Impact Summary: This project addresses universities' relationships across time with wider political dimensions of the state and the public good in times of rising conflict and political upheaval. It does so within the context of transnational transformations in HE funding and governance, and challenges to the 'global' status of HE and its post-war political identity as an institution with a leading concern for reducing conflict and addressing unpredictable global threats and crises. The project will generate a systematic and comparative evidence base providing beneficiaries with a comprehensive resource both to engage the encroachment of HE privatization and monitoring policies and to illuminate strategic opportunities for national reforms to mitigate a constellation of negative pressures upon HE.
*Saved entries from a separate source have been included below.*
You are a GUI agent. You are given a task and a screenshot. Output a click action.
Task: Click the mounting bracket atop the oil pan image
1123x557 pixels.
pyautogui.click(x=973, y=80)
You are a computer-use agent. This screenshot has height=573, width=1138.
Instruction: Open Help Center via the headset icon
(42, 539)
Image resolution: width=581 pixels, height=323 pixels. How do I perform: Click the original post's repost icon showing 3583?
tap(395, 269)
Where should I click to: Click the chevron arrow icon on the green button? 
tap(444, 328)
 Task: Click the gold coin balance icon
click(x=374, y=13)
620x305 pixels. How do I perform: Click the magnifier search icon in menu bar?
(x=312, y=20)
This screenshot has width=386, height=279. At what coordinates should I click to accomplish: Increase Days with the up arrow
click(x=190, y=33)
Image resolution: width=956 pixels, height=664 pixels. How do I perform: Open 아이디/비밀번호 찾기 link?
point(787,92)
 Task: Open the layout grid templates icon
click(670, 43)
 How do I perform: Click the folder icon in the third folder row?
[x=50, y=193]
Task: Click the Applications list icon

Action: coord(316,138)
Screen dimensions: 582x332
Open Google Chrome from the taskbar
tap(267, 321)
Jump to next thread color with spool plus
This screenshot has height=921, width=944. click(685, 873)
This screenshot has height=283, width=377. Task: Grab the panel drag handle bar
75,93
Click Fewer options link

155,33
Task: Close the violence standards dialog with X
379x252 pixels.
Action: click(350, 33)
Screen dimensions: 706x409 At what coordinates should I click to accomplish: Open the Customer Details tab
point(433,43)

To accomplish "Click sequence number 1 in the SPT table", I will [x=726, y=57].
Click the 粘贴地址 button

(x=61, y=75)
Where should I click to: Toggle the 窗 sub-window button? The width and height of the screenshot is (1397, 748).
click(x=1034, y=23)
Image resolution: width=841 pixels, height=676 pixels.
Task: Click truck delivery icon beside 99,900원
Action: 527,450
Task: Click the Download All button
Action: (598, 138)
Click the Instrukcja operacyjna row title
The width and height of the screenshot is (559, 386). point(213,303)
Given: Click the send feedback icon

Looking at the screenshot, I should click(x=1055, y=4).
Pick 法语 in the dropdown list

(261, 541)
'Engaing Up/Engaging Down': Drawing upon Bacevic's (2017) definition of beneficiary impact, we utilize a dual approach designed to "engage up" by focusing upon wider social actors engaged with HE (e.g., HE policy-makers, HE mission & governance bodies) and to "engage down" through policy impact with NGOs, the social sector and intergovernmental organisations (e.g., CSaP, INEE, GCPEA) involved in university engagement activities and marginal groups seeking to access HE. Key Beneficiaries are:
1. Academic communities and outward-facing NGOs which support HE, particularly the social sciences and humanities, peace and conflict scholars, and those addressing wider political economies of HE. However, because this work investigates political conflict and HE missions, the knowledge outputs will also find purchase in academic governance contexts with senior leaders and management focusing on political risk and needs assessments relative to HE mission practices. Links between NGO beneficiaries and HE beneficiaries are crucial because they are designed to address public/private sector divides and tensions.
2. Labour market partners, particularly in relation to uneven employment risks such as the respective 'youth bulge' particularly in SA and Turkey, and in particular regions of the UK (North-West, including the impact of Brexit on employment opportunities and HE funding), and HE missions and mobility imperatives. The impact outcomes will be drawn upon to engage NGOs, policy think tanks, public and private sector employment interests, and social sector communities which seek focused data on HE inclusion, conflict and missions. The team will generate a series of 'impact' related innovation packages which can be delivered to beneficiaries, outlining the ways in which the differentiated effects of political conflict and mission impinge upon the state, and the role of HE in promoting political stability and widening participation.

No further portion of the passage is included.